**TEXT**

Begin

Over the past two weeks I have been lucky enough to visit and stay with 5 different hill-tribes. There were two main motivations for these visits; 1) One village is a potential place for volunteers to live and teach English and 2) A co-worker is leading a tour in August to take groups to learn about hill-tribe shamans and basics about hill-tribe culture, and I will be co-leading on that trip.
Before I start on my short stories and impressions I want to lay some basic groundwork about hill-tribes in Northern Thailand. “There are seven broad hill tribe groupings: Karen, Lahu, Hmong, Lisu, Akha, Mien, and Padaung. However, within these categories, there are sub-categories and clans that further divide the groups.” Estimates including sub-categories are around 12 different hill-tribes in Thailand. Some migrated from China while others have roots within Thailand. Each hill-tribe has a distinct culture, language, and traditional dress. Majority of hill-tribe people are farmers and for the most part live off the land. The traditional dresses are known for their bright colors and unique designs. Over the two-week span I visited Karen, Lahu, Lisu hill-tribes, and spent extended time in a Lawa village (Northern Thai language Lawa is called ‘Lua’).

End

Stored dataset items
Begin

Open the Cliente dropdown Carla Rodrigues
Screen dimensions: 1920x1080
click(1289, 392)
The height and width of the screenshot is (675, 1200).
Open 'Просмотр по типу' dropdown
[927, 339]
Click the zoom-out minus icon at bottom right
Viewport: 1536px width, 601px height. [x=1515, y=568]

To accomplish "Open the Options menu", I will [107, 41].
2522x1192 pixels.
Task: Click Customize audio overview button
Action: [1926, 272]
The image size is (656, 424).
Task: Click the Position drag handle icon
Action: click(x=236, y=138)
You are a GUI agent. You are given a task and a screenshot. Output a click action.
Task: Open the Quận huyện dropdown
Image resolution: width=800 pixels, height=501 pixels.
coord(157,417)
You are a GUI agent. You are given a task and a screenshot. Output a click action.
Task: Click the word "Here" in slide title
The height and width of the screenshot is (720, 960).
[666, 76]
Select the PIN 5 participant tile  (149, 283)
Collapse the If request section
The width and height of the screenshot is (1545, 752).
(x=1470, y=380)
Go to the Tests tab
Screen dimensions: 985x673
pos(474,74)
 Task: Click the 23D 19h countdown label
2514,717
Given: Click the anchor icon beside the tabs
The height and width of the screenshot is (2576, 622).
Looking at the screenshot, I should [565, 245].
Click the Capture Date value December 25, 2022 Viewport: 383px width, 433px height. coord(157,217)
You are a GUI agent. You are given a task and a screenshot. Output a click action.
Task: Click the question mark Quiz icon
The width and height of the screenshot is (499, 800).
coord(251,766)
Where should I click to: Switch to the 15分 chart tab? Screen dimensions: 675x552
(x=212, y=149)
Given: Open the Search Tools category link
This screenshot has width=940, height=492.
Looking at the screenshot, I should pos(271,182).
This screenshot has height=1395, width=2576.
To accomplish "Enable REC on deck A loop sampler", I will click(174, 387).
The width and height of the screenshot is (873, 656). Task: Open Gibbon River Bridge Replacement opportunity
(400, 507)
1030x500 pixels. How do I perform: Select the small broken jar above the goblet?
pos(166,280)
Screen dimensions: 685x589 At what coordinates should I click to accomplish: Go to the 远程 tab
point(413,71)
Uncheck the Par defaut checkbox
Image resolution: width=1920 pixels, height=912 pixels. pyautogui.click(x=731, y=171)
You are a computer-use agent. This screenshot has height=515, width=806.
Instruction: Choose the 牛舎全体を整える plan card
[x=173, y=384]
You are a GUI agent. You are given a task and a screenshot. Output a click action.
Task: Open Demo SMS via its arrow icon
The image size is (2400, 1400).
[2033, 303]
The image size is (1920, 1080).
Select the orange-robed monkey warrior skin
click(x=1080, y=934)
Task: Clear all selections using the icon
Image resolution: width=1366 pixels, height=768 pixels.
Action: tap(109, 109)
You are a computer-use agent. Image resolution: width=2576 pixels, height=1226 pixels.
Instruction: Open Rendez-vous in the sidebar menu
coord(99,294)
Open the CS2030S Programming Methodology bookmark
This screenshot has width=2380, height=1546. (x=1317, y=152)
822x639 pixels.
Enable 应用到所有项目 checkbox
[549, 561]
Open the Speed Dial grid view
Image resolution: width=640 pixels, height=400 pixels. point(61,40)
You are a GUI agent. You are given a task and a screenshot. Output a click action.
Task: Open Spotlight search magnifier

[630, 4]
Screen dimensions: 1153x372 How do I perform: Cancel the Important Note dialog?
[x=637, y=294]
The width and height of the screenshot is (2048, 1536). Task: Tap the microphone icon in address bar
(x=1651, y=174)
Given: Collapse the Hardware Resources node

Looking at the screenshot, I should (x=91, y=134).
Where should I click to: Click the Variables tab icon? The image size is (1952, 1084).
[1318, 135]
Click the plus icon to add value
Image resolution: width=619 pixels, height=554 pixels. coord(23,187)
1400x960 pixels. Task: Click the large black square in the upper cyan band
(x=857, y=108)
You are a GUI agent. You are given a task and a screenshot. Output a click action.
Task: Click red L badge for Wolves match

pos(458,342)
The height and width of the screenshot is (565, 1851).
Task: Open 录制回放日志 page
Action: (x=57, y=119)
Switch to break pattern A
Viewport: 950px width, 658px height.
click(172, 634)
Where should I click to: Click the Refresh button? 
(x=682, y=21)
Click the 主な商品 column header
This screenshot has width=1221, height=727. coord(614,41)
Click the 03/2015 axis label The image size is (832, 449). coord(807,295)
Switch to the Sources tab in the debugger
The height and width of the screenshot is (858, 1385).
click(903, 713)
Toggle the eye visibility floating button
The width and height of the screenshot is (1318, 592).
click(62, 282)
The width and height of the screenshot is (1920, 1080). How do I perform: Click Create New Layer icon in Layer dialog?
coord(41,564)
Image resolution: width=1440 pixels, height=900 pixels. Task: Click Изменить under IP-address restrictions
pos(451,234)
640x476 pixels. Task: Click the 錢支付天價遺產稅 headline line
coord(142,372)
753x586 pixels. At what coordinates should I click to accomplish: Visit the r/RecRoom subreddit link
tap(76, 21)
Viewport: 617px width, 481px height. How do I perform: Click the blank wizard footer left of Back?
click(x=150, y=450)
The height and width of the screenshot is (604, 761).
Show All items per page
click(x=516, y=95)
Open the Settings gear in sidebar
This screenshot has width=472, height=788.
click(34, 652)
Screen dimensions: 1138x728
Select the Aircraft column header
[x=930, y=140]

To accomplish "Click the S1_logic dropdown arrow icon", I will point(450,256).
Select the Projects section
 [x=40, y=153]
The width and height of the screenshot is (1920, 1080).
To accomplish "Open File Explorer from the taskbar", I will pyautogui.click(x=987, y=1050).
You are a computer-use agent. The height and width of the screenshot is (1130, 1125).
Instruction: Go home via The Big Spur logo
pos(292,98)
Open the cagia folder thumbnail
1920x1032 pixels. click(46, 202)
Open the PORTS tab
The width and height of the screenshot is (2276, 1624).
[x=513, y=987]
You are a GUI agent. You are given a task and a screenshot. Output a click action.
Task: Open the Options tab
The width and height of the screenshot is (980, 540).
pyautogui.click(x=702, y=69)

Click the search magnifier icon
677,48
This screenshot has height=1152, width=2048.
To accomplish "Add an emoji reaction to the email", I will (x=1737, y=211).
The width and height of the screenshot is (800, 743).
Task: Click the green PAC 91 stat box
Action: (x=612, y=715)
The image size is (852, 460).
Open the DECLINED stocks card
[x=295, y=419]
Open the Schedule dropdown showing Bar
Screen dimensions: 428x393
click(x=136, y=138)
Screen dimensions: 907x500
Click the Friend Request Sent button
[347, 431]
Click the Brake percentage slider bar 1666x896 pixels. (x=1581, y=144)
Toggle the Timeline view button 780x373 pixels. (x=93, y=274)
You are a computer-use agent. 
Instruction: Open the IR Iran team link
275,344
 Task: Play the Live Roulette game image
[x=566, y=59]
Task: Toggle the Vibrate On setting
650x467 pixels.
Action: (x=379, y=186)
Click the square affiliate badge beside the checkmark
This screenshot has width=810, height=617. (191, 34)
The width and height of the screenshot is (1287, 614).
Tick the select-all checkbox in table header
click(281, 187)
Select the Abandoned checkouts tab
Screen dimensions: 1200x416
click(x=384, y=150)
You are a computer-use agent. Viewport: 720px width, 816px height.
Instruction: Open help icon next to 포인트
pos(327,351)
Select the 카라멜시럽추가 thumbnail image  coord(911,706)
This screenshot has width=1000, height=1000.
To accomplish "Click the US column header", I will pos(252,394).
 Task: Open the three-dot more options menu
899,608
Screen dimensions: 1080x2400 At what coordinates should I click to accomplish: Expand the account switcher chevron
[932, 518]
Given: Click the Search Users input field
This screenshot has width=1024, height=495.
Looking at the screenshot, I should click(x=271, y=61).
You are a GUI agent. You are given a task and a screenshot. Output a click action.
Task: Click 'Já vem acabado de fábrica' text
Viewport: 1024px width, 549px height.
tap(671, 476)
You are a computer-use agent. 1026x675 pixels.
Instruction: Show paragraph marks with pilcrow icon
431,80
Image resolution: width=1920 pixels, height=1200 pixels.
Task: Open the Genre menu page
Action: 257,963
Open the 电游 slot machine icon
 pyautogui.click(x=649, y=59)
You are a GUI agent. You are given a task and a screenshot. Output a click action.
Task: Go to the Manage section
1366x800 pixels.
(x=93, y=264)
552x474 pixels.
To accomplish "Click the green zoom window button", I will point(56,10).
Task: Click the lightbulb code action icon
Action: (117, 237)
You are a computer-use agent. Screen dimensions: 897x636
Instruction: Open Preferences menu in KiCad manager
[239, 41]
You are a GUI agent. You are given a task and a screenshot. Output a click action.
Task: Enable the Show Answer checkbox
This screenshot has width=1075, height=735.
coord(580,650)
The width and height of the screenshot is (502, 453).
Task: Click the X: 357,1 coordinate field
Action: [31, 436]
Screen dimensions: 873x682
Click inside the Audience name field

End

**WHAT IS REQUIRED**
Reproduce word for word everything from "Over the past" down to "on that trip." in the hill-tribe text above.

**THE REPLY**
Over the past two weeks I have been lucky enough to visit and stay with 5 different hill-tribes. There were two main motivations for these visits; 1) One village is a potential place for volunteers to live and teach English and 2) A co-worker is leading a tour in August to take groups to learn about hill-tribe shamans and basics about hill-tribe culture, and I will be co-leading on that trip.